Paul set a new African record to finish second in the men’s SB9 100m breaststroke final on Saturday, in 1:05.70, behind Russia’s Pavel Poltavtsev in a world record 1:04.02.
“I can’t wait to get home, although I have loved being in London,” Paul said.
“The team spirit has been great, and living in the village was amazing.”
Having won the gold medal four years ago in Beijing, Paul was slightly disappointed after his race.
“Pavel wasn’t around in Beijing and when he came on the scene and started to do good times, it really pushed me,” said the 21-year-old law student at Nelson Mandela Metropolitan University.

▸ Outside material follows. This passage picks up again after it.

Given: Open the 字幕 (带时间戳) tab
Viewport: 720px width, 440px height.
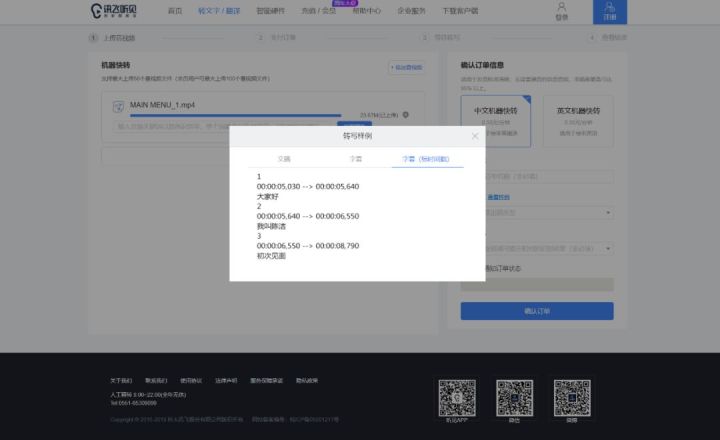Looking at the screenshot, I should (427, 159).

“He slashed my world record and that really motivated me.
“It was a wake-up call and since then he’s been the guy to beat.”
Paul said he managed to take back his world record in April and hoped he had caught up with Poltavtsev, but this was not to be.
“I caught up with him by pushing really hard, but he just went faster than me in the race.”
Born with no pectoral muscles in the left side of his chest and a shorter left arm, Paul had to adapt his swimming stroke to use mainly his shoulder muscles.
He spent a week of endurance training at the Stellenbosch Sports Academy under the watchful eye of leading biokineticist Karen Hugo.
The focus in Stellenbosch was on building endurance, which would stand him in good stead and helped cover all the bases for the Paralympics.
“The whole build-up to the Games has been amazing and the support from the people of South Africa, my family and friends and the Port Elizabeth community had been fantastic,” he said.
“No one trains to come second, as everyone wants gold, but so many athletes are going to leave here with nothing to show except memories.
“So to give a silver medal for my country is wonderful.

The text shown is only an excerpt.